Most particularly, it includes the concealment of a right of action following from the knowing or reckless non-disclosure of material facts, and, in that regard, it does not matter whether the duty or obligation to disclose follows from a fiduciary relationship or from a special relationship.
For, in the context of the primary subject matter of this website-book, the systemic deliberate breach of fiduciary duty by those within the Financial Services Sector, it activates the postponement of the 'commencement of the limitation period' provisions of the Statute of Limitations in the case of fraud or concealment by fraud.


In such circumstances, the equitable application of Justice sets the commencement of the limitation period at the Time of Discovery ——  NOT at the time at which the breach occurred.



 

So, notwithstanding the more recent express wording used within the U.K. Limitation Act 1980, it is clear that the provisions of the Irish Act, in respect of postponement of the limitation period in the case of fraud, concealment or mistake, would still be interpreted to similar effect, and that Equity would never countenance any tortured interpretation to the contrary.

 


IMPORTANT NOTE !



As we have seen in the preceding sections on The United Kingdom Position and The Irish Position, the matters of 'fraud' and 'concealed by the fraud', in respect of the breach of fiduciary duty by those in the Financial Services Sectors, have been whitewashed at every turn.

In the context of the postponement of the commencement of the limitation period for a right of action in the case of fraud, concealment or mistake, IF, in reading the contents of this website-book, you have only now become aware of your right of action, THEN, the Clock, by which your limitation period is set, is only beginning to tick NOW.

 

39 Beatson, Burrows and Cartwright, Anson’s Law of Contract, (29th ed.), p. 605.

39A Beatson, Burrows and Cartwright, Anson’s Law of Contract, (29th ed.), p. 607.

40 This explanation by Lord Denning in the King v Victor Parsons & Co. was cited by Lord Millet in the House of Lords in the judgement on the Appeal in Cave v Robinson Jarvis & Rolf (2002).
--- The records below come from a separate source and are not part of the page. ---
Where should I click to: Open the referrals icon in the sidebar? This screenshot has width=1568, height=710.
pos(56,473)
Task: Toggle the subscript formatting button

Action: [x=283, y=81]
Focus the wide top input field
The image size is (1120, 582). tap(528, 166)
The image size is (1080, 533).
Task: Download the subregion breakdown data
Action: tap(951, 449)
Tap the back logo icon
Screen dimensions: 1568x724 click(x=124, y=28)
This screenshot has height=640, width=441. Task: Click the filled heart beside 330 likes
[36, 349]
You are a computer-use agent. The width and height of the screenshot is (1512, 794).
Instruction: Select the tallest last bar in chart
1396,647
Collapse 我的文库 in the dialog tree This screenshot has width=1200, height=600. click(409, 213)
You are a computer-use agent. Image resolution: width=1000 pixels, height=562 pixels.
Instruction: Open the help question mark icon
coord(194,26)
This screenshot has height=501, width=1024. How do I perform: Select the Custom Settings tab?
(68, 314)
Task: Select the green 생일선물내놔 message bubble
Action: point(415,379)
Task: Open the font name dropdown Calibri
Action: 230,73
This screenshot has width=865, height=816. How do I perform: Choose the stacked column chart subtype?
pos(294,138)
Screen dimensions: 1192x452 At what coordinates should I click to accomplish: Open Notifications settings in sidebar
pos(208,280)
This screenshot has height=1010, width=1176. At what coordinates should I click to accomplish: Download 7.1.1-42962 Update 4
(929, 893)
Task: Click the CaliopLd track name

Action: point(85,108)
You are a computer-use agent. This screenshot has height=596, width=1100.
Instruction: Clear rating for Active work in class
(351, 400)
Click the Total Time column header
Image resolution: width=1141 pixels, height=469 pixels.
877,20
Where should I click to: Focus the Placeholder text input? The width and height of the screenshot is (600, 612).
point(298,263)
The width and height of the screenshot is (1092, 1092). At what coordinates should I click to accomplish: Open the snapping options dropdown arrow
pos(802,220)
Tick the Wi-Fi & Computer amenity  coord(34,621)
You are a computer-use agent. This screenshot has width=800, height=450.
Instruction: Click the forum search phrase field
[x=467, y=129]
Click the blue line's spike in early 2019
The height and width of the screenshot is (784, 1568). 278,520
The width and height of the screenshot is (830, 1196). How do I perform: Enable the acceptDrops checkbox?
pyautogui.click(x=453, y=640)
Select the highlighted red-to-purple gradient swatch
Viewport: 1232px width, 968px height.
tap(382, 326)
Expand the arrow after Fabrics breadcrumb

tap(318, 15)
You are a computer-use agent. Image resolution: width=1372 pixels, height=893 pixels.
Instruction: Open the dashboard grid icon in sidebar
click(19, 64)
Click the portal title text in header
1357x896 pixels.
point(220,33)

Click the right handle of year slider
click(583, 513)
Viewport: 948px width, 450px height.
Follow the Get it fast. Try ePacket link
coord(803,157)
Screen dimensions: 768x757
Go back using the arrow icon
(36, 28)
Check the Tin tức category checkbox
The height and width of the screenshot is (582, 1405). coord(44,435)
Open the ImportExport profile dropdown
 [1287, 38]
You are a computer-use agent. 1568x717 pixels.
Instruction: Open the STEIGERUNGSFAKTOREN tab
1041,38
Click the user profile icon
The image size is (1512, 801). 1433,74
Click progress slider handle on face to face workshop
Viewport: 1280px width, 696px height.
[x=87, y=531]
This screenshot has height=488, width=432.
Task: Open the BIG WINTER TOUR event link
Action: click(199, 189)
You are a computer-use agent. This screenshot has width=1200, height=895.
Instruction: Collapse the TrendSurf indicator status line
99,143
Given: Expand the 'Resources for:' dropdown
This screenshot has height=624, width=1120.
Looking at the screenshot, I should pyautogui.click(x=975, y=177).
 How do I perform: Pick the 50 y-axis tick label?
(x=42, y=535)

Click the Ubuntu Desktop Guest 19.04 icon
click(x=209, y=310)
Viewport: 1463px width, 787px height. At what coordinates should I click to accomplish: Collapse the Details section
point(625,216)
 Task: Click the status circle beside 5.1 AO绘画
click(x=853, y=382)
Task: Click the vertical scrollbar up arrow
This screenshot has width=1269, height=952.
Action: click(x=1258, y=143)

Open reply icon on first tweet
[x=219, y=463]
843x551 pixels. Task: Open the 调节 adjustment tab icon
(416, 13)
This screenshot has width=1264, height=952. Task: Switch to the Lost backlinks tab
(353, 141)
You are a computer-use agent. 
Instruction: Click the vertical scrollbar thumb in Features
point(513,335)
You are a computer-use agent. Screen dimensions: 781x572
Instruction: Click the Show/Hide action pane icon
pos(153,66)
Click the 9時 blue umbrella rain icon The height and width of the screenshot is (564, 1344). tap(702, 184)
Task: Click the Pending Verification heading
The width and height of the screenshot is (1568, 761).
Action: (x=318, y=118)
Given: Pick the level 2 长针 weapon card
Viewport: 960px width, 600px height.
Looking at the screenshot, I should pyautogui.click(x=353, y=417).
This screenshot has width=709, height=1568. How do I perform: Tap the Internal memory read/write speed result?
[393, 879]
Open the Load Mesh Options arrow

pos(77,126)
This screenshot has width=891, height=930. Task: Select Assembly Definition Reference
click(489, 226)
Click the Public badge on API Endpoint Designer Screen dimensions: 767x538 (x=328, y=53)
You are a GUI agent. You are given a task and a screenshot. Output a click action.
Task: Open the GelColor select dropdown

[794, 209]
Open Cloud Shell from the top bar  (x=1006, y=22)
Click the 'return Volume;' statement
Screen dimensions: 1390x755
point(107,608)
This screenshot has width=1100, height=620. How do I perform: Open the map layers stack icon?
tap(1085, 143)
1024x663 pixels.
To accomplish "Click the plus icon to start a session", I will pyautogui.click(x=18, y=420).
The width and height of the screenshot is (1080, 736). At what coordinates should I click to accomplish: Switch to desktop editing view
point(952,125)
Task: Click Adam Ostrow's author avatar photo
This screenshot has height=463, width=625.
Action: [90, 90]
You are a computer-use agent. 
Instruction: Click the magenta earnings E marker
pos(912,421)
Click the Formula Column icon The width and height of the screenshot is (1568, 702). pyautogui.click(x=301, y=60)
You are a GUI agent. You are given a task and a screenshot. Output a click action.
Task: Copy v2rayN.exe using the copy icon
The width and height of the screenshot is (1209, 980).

It is taken here from the U.K Parliament Publications website.

40A Black's Law Dictionary — definition of 'conscience', in Law.

40B The learned authors, Turner and Sutton, reference the precedent case of Lindsay Petroleum Co. v Hurd (1874), which stated: "in order that the remedy should be lost by laches or decay ..... it is necessary that there should be sufficient knowledge of the facts constituting the title to relief", and Rawlins v Wickham (1858).

40C [2006] England and Wales High Court 401 (Chancery Division), which can be studied on the British and Irish Legal Information Institute (BAILII) website.